Just inches above, a third branch thrust a pair of pinecones and a clutch of long needles in my direction.

Rinsed

This morning I woke to the sound of rain. All day long the soft patter and heavy, gray clouds cocooned the house. The children slept late.

Early morning I drop off the car and walk back home. On the way, I find a stand of phlox, white petals set with a ring of purple. I stoop to inhale their fragrance. The odor reminds me of my grandmother, of the stem or two of phlox, sometimes white, sometimes lavender, that graced her summer breakfast table.

Storm warnings keep me home all day. I float through this day that has no schedule. A gift of time.

Late afternoon, I step outside, into a street cooled by the downpour. The air smells of mint, freshly washed.

The Herald

When I pulled up in front of my house last week, a heron waited in my driveway. I had never seen one on my street before, let alone one on the ground.

- **PROBLEMS TO WORK ON**:
1) In the nature sketches, what did the phlox look like that the writer found while walking home?
2) Carry on the nature sketches from the point where they stop, after the heron in the driveway.

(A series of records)
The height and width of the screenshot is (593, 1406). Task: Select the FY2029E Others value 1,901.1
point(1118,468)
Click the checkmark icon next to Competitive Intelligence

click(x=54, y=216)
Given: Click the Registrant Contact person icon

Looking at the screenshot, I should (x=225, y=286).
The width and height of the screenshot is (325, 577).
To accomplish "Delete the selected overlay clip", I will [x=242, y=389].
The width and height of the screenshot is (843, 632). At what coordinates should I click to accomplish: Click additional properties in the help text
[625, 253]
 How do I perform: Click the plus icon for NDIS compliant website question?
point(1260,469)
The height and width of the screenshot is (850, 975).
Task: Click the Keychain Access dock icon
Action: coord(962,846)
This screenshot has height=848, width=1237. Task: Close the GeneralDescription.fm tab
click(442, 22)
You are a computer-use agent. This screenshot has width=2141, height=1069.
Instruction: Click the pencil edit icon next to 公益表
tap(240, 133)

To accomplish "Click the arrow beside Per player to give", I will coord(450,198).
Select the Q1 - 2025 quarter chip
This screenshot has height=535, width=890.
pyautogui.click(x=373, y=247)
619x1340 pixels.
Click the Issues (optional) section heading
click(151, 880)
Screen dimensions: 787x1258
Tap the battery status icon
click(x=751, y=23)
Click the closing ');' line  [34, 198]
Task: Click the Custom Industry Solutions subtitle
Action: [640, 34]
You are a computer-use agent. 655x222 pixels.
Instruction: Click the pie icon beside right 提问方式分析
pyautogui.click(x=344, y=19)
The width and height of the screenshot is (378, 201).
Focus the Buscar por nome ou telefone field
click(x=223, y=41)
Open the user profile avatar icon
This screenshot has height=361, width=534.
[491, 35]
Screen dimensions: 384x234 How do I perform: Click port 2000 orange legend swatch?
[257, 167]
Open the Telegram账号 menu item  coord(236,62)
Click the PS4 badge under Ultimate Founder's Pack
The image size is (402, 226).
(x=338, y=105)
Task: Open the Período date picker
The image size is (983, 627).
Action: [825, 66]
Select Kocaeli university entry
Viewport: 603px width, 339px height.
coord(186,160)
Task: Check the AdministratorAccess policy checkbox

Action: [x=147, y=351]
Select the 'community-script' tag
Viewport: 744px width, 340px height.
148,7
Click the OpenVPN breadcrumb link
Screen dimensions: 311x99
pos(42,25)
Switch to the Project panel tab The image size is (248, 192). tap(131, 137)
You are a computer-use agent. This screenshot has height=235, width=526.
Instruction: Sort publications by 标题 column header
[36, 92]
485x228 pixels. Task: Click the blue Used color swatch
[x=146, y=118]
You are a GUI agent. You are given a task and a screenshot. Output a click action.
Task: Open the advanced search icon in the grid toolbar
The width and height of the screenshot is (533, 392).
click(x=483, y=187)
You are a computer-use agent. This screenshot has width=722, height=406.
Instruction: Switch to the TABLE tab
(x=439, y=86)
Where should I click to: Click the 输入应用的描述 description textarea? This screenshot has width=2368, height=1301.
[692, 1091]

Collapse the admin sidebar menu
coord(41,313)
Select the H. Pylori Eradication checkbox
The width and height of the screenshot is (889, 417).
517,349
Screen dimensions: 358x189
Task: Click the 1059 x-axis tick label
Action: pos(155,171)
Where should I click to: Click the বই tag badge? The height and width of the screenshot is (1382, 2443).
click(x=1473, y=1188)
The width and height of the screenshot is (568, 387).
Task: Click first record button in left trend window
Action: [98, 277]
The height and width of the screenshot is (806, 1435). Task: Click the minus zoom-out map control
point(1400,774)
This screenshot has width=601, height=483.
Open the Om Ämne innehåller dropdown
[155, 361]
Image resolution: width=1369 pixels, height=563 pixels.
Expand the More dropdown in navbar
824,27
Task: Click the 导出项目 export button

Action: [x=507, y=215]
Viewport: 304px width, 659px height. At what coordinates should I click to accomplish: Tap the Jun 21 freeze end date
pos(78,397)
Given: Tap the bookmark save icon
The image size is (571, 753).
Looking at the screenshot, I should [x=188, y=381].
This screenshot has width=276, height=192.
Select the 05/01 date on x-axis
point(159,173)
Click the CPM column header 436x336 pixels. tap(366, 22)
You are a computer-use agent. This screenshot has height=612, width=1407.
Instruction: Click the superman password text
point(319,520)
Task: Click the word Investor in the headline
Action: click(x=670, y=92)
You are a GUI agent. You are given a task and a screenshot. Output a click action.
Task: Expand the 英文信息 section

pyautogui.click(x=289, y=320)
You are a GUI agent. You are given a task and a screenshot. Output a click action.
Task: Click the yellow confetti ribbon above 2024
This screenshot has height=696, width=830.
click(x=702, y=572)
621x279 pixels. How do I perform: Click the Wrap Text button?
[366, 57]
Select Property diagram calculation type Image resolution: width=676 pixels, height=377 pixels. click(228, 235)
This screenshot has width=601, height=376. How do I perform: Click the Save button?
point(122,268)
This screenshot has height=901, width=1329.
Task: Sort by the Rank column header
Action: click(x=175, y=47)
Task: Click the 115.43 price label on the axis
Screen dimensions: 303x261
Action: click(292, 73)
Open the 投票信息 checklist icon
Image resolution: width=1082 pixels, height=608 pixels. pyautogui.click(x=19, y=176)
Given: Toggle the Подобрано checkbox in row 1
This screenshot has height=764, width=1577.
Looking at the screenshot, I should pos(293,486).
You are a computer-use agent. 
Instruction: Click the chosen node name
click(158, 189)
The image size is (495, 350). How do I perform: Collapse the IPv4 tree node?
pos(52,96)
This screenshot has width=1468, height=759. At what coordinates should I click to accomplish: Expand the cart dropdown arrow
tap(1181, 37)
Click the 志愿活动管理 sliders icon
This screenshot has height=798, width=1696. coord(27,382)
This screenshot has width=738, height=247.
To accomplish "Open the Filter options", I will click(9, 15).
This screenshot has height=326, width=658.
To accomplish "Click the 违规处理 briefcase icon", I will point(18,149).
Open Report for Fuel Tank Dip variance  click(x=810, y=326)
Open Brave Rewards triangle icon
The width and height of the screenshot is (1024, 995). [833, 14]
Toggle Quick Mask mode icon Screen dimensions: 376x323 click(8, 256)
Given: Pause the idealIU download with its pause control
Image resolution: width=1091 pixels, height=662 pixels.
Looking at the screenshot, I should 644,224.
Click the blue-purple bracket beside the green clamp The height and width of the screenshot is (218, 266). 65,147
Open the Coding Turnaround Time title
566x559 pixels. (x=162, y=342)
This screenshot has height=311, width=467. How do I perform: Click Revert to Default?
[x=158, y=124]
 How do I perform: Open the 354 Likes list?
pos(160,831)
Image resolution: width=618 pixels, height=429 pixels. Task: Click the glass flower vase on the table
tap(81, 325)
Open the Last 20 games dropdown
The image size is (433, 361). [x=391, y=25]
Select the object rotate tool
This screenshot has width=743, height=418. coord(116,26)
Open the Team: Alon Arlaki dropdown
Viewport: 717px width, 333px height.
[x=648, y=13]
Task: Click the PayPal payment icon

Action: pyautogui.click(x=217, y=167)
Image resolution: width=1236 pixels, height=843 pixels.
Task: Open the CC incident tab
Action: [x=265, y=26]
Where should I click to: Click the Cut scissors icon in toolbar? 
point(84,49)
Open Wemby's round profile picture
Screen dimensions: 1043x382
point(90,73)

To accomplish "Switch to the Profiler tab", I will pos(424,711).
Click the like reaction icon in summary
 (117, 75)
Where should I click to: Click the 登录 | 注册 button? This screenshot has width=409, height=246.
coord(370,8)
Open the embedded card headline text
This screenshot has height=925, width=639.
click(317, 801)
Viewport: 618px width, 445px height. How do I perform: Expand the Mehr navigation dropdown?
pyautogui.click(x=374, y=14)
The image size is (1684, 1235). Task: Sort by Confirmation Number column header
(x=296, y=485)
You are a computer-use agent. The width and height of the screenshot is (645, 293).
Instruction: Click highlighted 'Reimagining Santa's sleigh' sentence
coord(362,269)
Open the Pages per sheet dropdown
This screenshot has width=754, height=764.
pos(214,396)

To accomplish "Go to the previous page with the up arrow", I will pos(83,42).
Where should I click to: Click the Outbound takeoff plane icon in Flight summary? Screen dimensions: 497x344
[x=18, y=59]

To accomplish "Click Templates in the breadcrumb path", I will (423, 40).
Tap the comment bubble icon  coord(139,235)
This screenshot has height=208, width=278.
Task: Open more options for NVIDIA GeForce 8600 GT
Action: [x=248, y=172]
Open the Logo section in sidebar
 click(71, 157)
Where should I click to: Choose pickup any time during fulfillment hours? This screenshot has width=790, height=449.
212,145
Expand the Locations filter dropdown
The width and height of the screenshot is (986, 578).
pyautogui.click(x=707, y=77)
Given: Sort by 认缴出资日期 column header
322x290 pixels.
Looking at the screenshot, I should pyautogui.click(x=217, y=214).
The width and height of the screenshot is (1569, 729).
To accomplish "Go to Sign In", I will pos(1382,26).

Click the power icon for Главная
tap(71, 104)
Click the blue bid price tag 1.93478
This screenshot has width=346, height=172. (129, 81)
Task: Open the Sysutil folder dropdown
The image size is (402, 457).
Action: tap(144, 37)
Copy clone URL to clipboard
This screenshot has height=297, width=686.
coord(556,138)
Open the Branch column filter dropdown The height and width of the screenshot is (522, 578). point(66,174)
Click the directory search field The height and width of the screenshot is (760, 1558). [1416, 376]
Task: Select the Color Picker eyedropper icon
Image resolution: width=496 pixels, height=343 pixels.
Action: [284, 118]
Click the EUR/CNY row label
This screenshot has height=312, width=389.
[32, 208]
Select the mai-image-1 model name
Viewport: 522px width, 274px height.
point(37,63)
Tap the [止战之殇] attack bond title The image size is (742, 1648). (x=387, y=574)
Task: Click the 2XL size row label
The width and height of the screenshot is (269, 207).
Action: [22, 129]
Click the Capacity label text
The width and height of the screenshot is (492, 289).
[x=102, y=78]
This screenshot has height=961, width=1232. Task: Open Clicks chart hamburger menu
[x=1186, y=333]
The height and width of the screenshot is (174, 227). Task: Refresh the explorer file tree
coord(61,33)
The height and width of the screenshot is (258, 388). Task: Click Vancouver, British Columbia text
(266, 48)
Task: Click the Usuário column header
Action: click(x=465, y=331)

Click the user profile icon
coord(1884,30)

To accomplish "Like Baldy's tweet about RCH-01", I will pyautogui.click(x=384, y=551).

- **EXERCISE RESULTS**:
1) It had white petals set with a ring of purple.

2)
I drove past my house cautiously. The heron did not move. I parked on the other side of my house and walked back to my gate. As I approached, the heron moved away slowly, stilts picking delicately through the grass. I opened the gate and then closed it behind me. The heron merely walked to the far side of my yard. Only when I climbed the steps to my porch, did it take flight.

Google tells me that the heron was considered a messenger from Athena. For Christians the heron was a symbol of contemplation. For Native Americans the heron totem reflects the need for self-determination, the following of one’s own, unique path. The Chinese consider the heron and the crow to be symbols of the yin and yang, the unity of opposites.

When I come out of the house later that afternoon, a crow stands watch over the yard across the street.